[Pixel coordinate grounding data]

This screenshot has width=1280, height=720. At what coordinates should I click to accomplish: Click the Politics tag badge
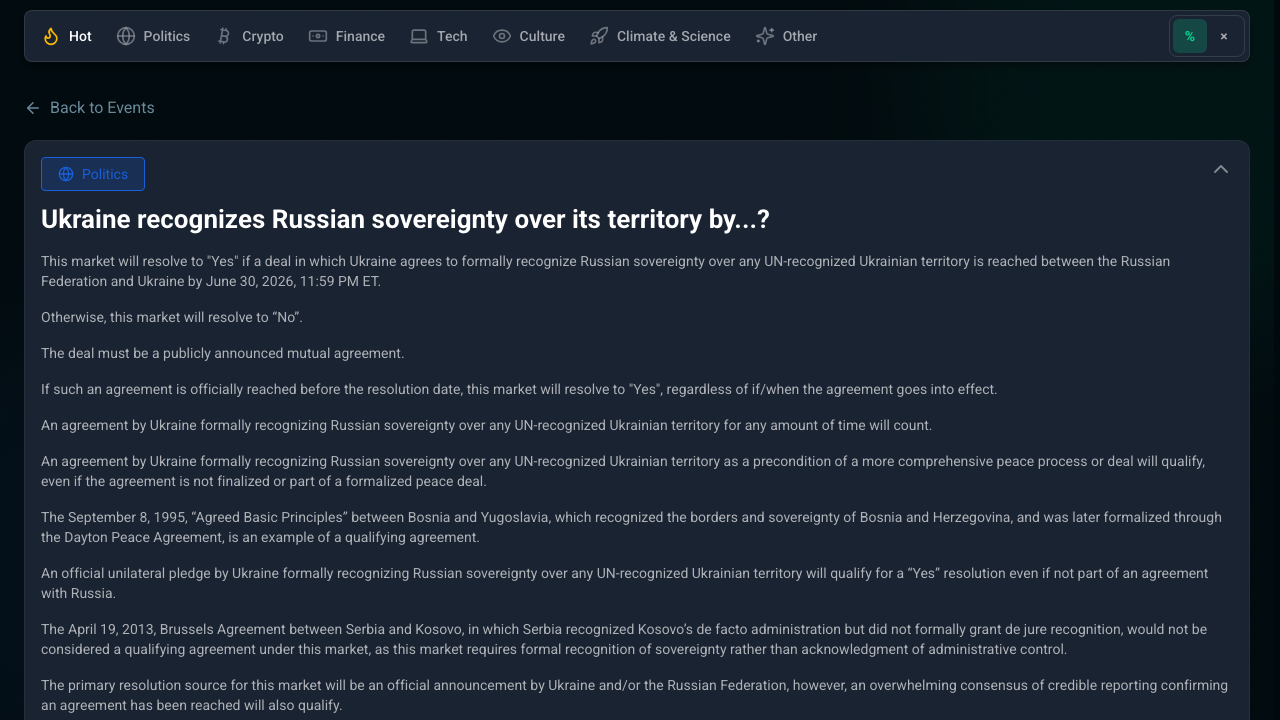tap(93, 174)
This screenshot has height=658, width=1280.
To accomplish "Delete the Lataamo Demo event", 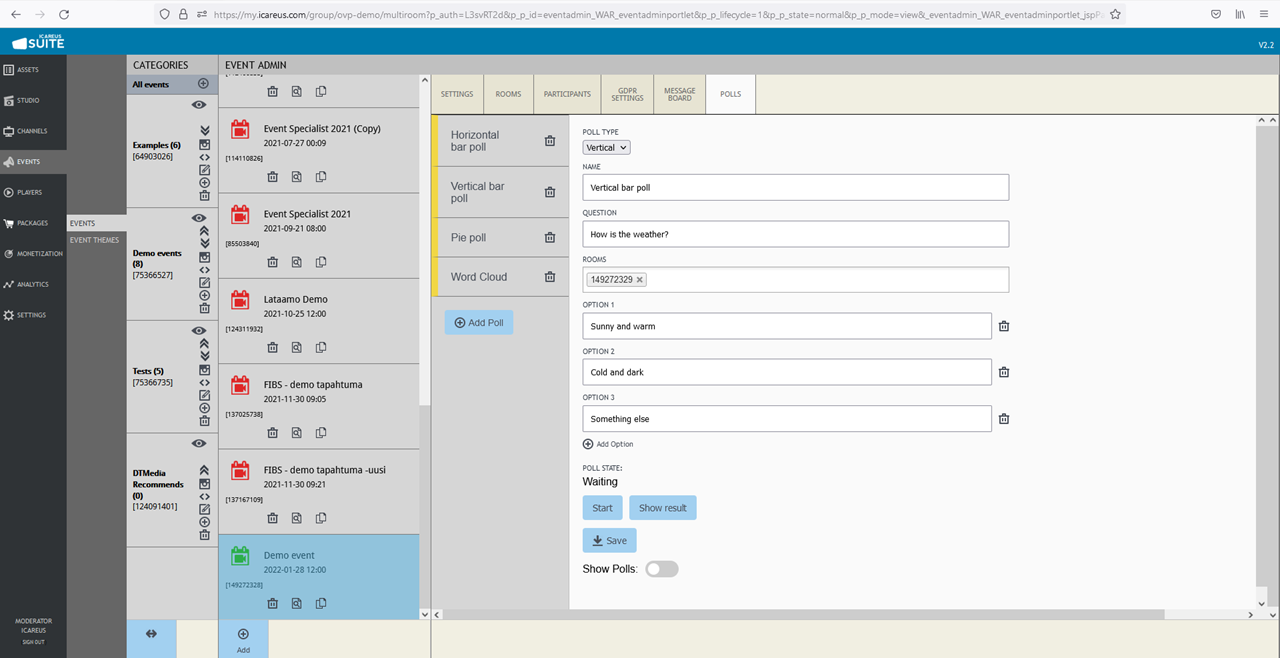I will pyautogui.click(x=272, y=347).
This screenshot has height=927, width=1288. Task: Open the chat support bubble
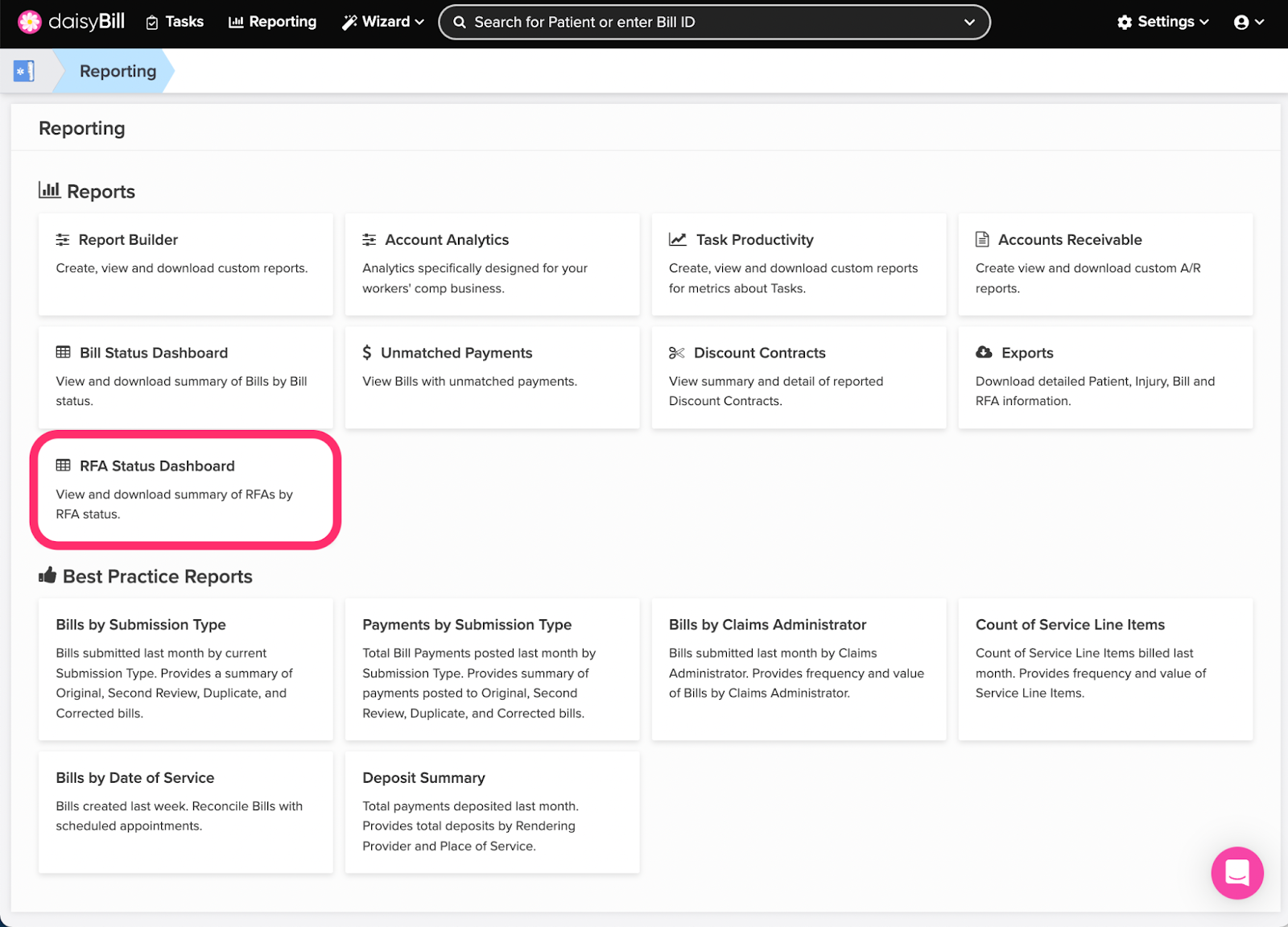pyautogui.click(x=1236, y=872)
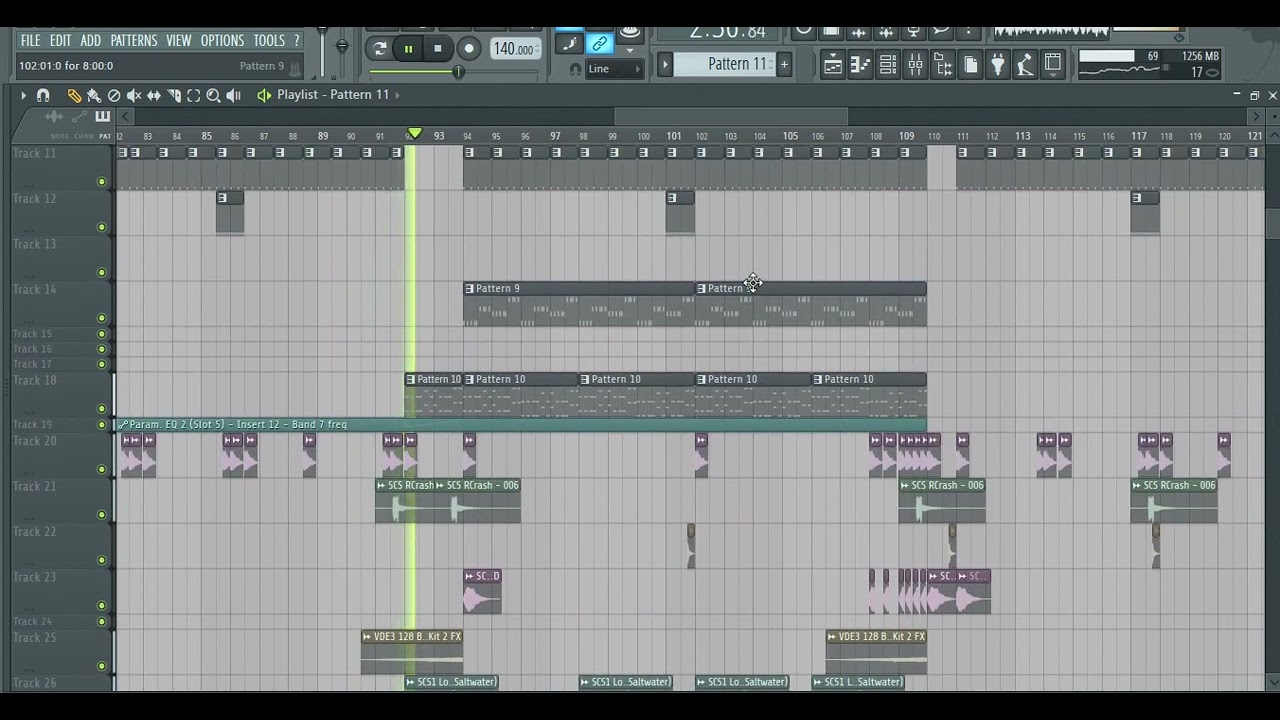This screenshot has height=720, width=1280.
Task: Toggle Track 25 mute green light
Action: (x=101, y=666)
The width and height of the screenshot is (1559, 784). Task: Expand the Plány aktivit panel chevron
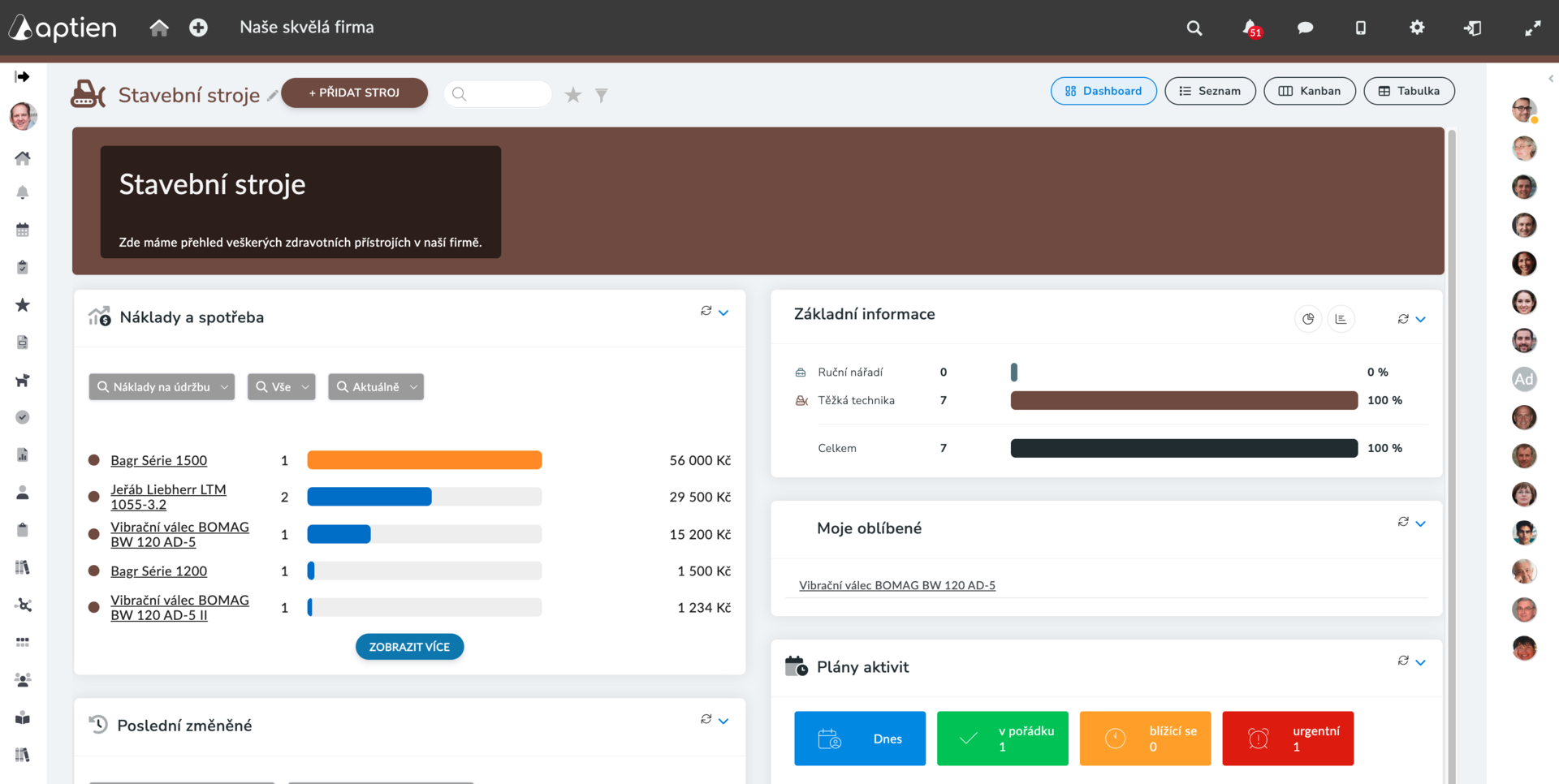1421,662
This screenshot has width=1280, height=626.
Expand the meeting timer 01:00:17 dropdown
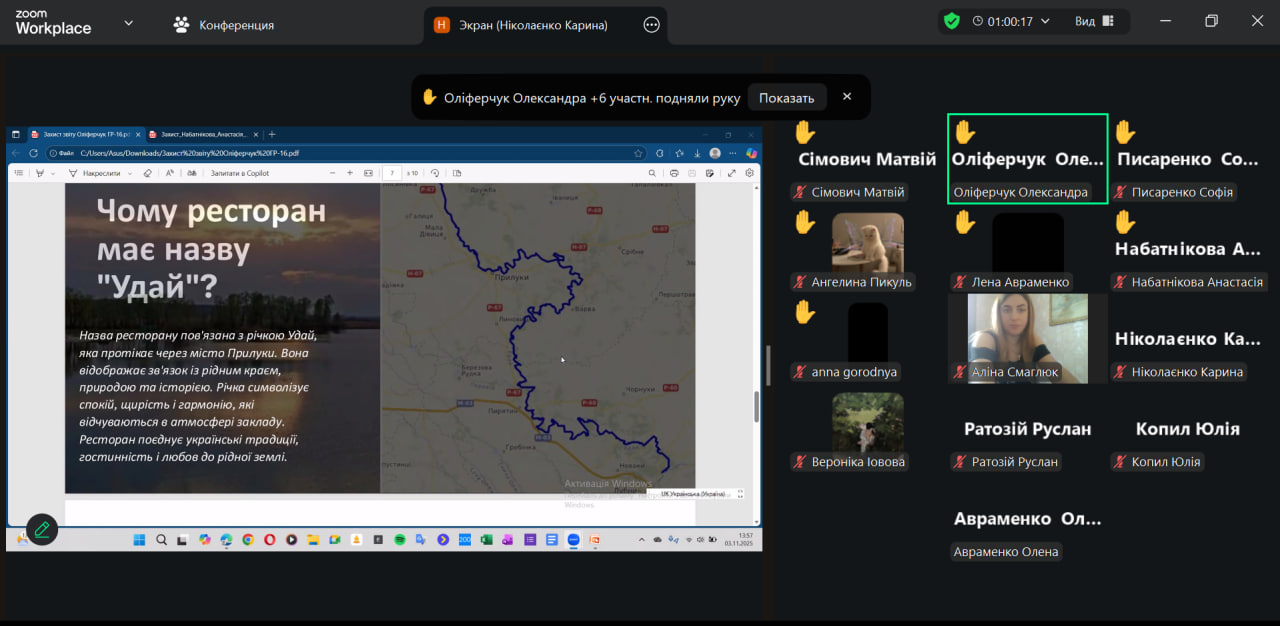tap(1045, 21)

- Problem statement:
The answer must be an exact transcription of the lines from the one holding "This screenshot has width=1280, height=626." to the last line of the entries above, with no pictures and nothing else.

- Solution for this exercise:
This screenshot has width=1280, height=626.
Expand the meeting timer 01:00:17 dropdown
tap(1045, 21)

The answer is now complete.